» Цель 1:
Ответьте по тексту о Добролюбове:
(a) Какого числа Добролюбов был объявлен студентом историко-филологического факультета?
(b) Под руководством какого филолога он занимался фольклором в институте?
(c) Какого числа умерла его мать?
» Цель 2:
Продолжите текст о юности Добролюбова, начиная сразу после его последнего предложения.

» Исходный текст:

▼

Почему так я жить тороплюсь?
Или, в землю посеявши семя,
Возрастанье увидеть стремлюсь?..
Или скорый конец угрожает
Прекращением жизни моей?..
Иль душа моя только желает
То, что есть, изменить поскорей?..
Постоянно я годы считаю
И хочу всякий срок сократить... (VIII, 219-220)
В том же 1853 году Добролюбов с помощью отца выхлопатывает - через ректора семинарии, епископа и Синод - разрешение за год до окончания семинарского курса сдавать экзамены в Петербургскую духовную академию. Мечтает же об университете, а главное - об "авторстве", которому в столице может способствовать "удобство сообщения с журналистами и литераторами" (VIII, 453). По приезде в Петербург самовольно и круто меняет свою судьбу: сдает приемные испытания в Главный педагогический институт (помещавшийся в одном здании с университетом). 21 августа объявлен студентом историко-филологического факультета, 18 сентября уволен из духовного звания.
Поступок смелый, требующий немалой решительности, но именно с этого времени уже далеко не единичный {По подсчету С. А. Рейсера, среди студентов института "уволенные из духовного звания" составляли 46 % (Рейсер С. А. Н. А. Добролюбов и его товарищи в Главном педагогическом институте.- В кн.: Освободительное движение в России, вып. 3, Саратов, 1973, с. 3).}. Выход из духовного звания, мировоззренческий перелом (к атеизму и материализму), прорыв к светскому образованию и к избранной по призванию деятельности - все это находим мы в биографиях многих видных "шестидесятников" - бывших семинаристов. Добролюбова отличает в этом смысле опять-таки не столько внешний план биографии, сколько интенсивность внутреннего роста.
Один из лучших студентов института, где, помимо обычных учебных занятий, он под руководством известного филолога-слависта И. И. Срезневского продолжает усиленно заниматься фольклором (примечательна широко задуманная им программа таких исследований - см., в частности, его работу "О поэтических особенностях великорусской народной поэзии в выражениях и оборотах"), Добролюбов одновременно поистине семимильными шагами движется в своем общем мировоззренческом развитии.
Уже в Нижнем, как можно судить по тому же "Психаториуму" и многим суждениям в "реестрах", дала трещину его прежняя религиозность. В стихах 1852 года - повторяющийся мотив: "И ум мой колеблют сомнения, И сердце смущают мечты!" (VIII, 208); "Вера колебалась, Путался рассудок... Все - мне представлялось - Глупый предрассудок. Все наши познанья, Нынешний порядок - Жалкие мечтанья, Сборище догадок" (VIII, 212). Пугающие открывшимися "безднами" и на время смиряемые голосом благоразумия ("Лучше ж возвратиться К прежним убежденьям, Лучше покориться Тем святым внушеньям..." - VIII, 213), эти мысли вновь и вновь с возрастающей силой поднимались в юной душе:
Мой ум каким-то бешеным влеченьем
К чему-то неизвестному горит,
То верит он, то горестным сомненьем
Или неверием всем истинам грозит (VIII, 216).
Два тяжких удара, обрушившихся на юношу в 1854 году: неожиданная, скоропостижная смерть горячо любимой матери (8 марта), а затем, всего пять месяцев спустя, и отца - были ударами и по его религиозности. Если "подготавливающее" известие о том, что мать при смерти, заставило его жарко молиться и проклинать свое "неверие", то новое потрясение, наоборот, "ожесточило... против той таинственной силы, которую у нас смеют называть благою и милосердною, не обращая внимания на зло, рассеянное в мире..." (VIII, 464)

▲

» Перечень данных:
▼

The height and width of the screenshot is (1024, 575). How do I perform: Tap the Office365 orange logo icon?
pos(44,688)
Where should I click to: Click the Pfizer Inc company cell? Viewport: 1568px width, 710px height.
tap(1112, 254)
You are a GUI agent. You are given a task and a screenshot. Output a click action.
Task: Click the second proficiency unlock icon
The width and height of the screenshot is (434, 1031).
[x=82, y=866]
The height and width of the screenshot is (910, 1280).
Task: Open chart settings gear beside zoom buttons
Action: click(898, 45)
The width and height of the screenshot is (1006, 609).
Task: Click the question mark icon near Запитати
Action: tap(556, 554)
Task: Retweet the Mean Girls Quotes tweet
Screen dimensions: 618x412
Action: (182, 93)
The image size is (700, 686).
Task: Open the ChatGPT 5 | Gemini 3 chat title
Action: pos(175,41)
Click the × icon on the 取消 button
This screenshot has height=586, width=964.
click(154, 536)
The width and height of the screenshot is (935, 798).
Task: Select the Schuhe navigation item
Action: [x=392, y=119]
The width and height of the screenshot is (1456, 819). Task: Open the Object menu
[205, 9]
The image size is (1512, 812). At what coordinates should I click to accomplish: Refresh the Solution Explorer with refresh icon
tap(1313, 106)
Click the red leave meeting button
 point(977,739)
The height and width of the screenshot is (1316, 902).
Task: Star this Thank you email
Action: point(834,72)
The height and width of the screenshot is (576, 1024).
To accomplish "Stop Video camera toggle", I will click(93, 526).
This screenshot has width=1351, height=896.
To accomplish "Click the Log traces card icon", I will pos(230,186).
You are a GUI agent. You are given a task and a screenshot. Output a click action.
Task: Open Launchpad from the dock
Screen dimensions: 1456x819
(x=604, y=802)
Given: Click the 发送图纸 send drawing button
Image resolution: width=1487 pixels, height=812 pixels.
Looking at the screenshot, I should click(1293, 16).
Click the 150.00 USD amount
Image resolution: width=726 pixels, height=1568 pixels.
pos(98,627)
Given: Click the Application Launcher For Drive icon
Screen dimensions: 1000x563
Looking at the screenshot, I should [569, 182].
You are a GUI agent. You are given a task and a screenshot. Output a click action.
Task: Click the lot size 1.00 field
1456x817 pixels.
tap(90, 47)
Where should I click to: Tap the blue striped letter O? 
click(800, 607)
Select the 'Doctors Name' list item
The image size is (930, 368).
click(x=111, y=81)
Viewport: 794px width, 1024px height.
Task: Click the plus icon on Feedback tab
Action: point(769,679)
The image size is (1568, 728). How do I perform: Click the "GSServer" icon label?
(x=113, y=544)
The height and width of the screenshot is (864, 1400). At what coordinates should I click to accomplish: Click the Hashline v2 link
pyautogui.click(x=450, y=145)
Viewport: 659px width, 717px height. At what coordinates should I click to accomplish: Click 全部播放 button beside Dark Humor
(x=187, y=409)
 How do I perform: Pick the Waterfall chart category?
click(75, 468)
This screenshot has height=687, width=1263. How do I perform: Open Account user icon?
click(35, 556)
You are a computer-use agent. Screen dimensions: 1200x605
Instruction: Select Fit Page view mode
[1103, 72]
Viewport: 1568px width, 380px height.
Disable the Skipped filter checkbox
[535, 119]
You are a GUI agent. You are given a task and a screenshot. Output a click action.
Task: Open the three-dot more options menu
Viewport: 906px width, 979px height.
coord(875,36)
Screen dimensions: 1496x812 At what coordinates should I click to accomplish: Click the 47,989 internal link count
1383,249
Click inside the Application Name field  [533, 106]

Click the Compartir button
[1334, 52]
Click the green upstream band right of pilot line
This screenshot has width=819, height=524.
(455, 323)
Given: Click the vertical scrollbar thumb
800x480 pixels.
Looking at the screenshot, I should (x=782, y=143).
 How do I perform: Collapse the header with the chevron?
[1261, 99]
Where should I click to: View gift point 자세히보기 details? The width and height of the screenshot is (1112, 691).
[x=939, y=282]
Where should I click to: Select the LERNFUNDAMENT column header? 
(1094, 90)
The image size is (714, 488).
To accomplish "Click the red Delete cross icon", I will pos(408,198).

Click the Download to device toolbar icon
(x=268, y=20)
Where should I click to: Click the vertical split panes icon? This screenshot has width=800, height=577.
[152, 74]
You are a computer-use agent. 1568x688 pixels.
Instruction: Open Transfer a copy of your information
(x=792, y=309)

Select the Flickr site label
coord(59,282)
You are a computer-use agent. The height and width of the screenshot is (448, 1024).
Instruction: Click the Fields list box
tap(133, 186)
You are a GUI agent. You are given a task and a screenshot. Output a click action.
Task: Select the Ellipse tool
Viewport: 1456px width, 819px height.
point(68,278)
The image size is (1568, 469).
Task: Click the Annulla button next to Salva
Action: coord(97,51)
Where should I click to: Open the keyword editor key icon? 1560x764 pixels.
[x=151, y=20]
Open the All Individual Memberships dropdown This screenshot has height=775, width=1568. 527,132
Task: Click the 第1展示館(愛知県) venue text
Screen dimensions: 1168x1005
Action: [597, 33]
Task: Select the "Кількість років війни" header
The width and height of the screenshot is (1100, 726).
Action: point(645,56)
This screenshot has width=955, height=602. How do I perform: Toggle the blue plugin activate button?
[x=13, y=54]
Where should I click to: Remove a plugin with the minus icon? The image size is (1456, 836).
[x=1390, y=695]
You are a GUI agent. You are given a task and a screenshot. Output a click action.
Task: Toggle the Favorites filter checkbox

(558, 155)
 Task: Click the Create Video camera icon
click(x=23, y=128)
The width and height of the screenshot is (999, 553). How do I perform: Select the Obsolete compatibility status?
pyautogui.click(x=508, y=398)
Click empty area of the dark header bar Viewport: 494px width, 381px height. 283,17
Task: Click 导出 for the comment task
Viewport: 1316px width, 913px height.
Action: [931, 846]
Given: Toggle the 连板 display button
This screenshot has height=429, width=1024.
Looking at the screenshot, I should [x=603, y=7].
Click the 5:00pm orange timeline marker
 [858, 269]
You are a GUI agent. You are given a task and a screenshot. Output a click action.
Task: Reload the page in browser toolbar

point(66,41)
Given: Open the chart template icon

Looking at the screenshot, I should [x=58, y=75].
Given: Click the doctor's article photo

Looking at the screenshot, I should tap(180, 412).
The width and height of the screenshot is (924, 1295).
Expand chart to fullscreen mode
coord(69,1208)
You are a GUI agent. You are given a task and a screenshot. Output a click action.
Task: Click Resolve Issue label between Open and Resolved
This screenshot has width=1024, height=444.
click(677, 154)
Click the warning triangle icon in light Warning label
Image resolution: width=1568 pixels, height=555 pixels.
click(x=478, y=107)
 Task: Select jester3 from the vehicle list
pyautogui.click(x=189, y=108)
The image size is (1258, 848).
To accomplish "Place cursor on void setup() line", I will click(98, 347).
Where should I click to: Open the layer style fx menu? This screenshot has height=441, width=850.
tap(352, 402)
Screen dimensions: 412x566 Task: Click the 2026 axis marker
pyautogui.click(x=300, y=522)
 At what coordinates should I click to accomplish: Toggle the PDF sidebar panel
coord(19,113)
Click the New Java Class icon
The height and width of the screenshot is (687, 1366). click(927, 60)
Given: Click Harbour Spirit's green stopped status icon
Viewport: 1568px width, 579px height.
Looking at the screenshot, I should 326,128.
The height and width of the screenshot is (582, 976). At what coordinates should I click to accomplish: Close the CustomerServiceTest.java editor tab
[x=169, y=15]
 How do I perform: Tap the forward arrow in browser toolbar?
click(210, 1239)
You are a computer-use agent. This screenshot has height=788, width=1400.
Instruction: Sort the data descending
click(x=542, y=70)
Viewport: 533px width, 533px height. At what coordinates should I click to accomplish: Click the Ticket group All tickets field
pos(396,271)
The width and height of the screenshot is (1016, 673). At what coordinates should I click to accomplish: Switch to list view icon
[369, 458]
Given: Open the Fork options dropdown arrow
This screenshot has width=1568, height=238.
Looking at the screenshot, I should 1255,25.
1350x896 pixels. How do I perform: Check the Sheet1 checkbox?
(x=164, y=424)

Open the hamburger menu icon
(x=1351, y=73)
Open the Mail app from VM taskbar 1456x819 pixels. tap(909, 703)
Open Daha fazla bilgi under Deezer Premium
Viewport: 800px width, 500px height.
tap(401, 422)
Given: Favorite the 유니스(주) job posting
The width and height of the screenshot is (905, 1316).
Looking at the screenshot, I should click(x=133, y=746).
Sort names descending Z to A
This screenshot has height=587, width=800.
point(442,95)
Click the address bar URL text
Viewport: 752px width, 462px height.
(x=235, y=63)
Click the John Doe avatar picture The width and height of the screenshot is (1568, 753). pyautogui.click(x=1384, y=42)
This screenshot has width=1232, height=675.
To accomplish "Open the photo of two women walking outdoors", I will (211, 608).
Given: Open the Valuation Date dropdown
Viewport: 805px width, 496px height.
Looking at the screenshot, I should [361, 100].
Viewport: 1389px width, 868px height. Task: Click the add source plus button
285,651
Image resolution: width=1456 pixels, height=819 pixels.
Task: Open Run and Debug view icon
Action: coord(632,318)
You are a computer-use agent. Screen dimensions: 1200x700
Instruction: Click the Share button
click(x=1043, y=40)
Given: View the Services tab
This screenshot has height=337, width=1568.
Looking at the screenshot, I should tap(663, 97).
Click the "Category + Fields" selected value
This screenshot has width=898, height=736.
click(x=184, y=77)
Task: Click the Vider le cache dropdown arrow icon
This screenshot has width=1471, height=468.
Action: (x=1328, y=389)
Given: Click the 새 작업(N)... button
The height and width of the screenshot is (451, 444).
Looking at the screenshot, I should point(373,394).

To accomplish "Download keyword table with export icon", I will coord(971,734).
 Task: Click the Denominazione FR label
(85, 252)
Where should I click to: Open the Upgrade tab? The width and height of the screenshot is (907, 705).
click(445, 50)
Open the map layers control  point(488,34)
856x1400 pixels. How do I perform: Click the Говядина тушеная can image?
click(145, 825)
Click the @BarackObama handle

▲

» Письменный ответ 1:
(a) 21 августа.
(b) Под руководством филолога-слависта И. И. Срезневского.
(c) 8 марта 1854 года.

» Письменный ответ 2:
В один день кончилась юность, он стал взрослым. Показательна интонация письма, написанного другу первых студенческих лет Д. Ф. Щеглову назавтра после похорон отца: "Тяжело мне, мой друг Дмитрий Федорович, но кажется, что я должен проститься с институтом... 6 августа мой отец умер - от холеры. Семеро маленьких детей остались на моих руках, запутанные дела по дому - тоже. А между <тем> я еще тоже считаюсь малолетним и подвержен опеке. Ты теперь понимаешь, в какие отношения вступил я теперь к своему семейству" (IX, 161).
Помощь родных и некоторых из прежних прихожан отца, взявших детей на воспитание, позволила Добролюбову продолжить учебу, но с этого времени он - в постоянной заботе о братьях и сестрах, об их воспитании, в регулярной переписке с ними и с их благодетелями, в поисках заработка (с лета 1855 года он дает частные уроки детям чиновника Министерства финансов А. Я. Малоземова, князя А. Б. Куракина, деятеля крестьянской реформы А. Н. Татаринова, позднее - видного либерального историка и публициста К. Д. Кавелина).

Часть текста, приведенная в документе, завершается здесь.